23 Defective merchandise was returned by Inigo Co. and a credit memorandum was
issued for P6,720.
26 Paid Michael Co.
28 The owner, Mr. M, withdraw P10,000 cash and merchandise worth P9,000 for
personal use.

REQUIRED:
1. Journalize the transactions for the month of September.
2. Post your entries to T-accounts.
3. Prepare a trial balance as of September.

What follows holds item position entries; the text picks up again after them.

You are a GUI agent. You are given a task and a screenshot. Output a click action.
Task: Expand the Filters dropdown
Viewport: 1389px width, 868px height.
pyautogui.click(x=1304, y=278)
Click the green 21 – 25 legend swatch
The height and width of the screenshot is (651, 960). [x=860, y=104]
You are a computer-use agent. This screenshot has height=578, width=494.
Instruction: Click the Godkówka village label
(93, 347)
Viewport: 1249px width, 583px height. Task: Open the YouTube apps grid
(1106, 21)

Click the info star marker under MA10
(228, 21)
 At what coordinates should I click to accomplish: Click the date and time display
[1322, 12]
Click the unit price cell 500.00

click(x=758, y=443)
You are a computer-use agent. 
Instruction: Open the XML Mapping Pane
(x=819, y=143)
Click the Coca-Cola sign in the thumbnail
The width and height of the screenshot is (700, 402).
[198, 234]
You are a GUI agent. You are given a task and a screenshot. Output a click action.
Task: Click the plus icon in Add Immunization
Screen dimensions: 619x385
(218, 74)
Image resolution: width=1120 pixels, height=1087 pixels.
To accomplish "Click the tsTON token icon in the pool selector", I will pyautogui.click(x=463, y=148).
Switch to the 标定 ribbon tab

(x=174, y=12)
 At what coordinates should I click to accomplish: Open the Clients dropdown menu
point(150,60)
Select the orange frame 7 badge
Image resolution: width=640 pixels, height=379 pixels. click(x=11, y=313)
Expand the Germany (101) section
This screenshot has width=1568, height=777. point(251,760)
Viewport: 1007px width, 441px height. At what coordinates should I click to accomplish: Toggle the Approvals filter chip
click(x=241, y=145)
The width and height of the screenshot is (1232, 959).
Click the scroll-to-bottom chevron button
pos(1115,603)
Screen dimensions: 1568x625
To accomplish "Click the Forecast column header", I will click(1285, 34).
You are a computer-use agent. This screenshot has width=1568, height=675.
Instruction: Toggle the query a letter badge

P3 The following information is taken from the ledger of ACE Trading Co. as of
December 31, 2012, after its first year of operations:

Cash 520,100
Accounts receivable 690,000
Notes receivable 170,500
Prepaid insurance 80,000
Store supplies 100,750
Office supplies 150,210
Furniture and Fixtures 830,500
Accounts payable 450,000
Notes payable 500,000
J. King, capital ?
J. King, drawing (debit) 380,000
Sales 3,800,000
Sales returns & allowances 130,050
Purchases 2,840,500
Purchase discount 230,000
Transportation-in 180,600
Store salaries 360,400
Advertising 140,500
Transportation –out 80,700
Office salaries 240,800
Rent expense 360,000
Other office expenses 50,540
Interest income 1,800

Adjusting information on December 31, 2012 is given below:


1. Merchandise on hand per physical count, P565,000
2. Accrued interest on notes receivable, P2,900
3. Unexpired insurance, P35,000
4. Rent expense includes P55,000 paid in advance
5. Accrued office salaries, P12,500
6. Unpaid telephone bill for the month, P4,500.
7. Inventory of office supplies, P34,500
8. Depreciation of furniture and fixtures is 10% per annum
9. Estimated uncollectible accounts is 5% of outstanding accounts receivable.
10. Accrued interest in notes payable, P4,500.

Required:
1. Prepare a 10-column worksheet using the direct extension method.
2. Prepare a statement of comprehensive income and statement of financial position.
3. Prepare closing journal entries.

P4 The following is the trial balance of Trinidad Co. as of


December 31, 2012.

Trinidad Company
Trial Balance
December 31, 2012

Cash 758,400
Accounts receivable 370,000
Allowance for bad debts 8,000
Notes receivable 450,000
Merchandise inventory 800,000
Furniture and equipment 820,000
Accumulated depreciation – Fur & eqpt 248,000
Accounts payable 667,000
Notes payable 500,000
A. Trinidad, capital 1,448,200
Sales 3,450,000
Sales returns and allowances 62,000
Sales discount 96,000
Purchases 2,460,000
Freight-in 146,500
Purchase returns and allowances 68,500
Salaries expense 258,000
Supplies expense 87,000
Miscellaneous expenses 53,000
Interest expense 30,000
Interest income 1,200
6,390,900 6,390,900
Data for adjustments on December 31, 2012 are as follows:
1. Merchandise on hand on December 31, 2012 is P720,000
2. Depreciation of furniture and equipment is 10% per annum
3. Unpaid salaries, P45,000
4. Notes receivable is a 10%, 90-day customer’s note dated
December 16, 2012.
5. Notes payable is company’s own six-month note discounted with PNB on November 1, 2012.
Discount rate was 12%.
6. Allowance for bad debts is to be increased to 10% of accounts receivable.
7. Supplies on hand on December 31 amounted to P29,000.

REQUIRED:
a. Prepare a worksheet using the cost of goods sold method.
b. Prepare a statement of comprehensive income and financial position.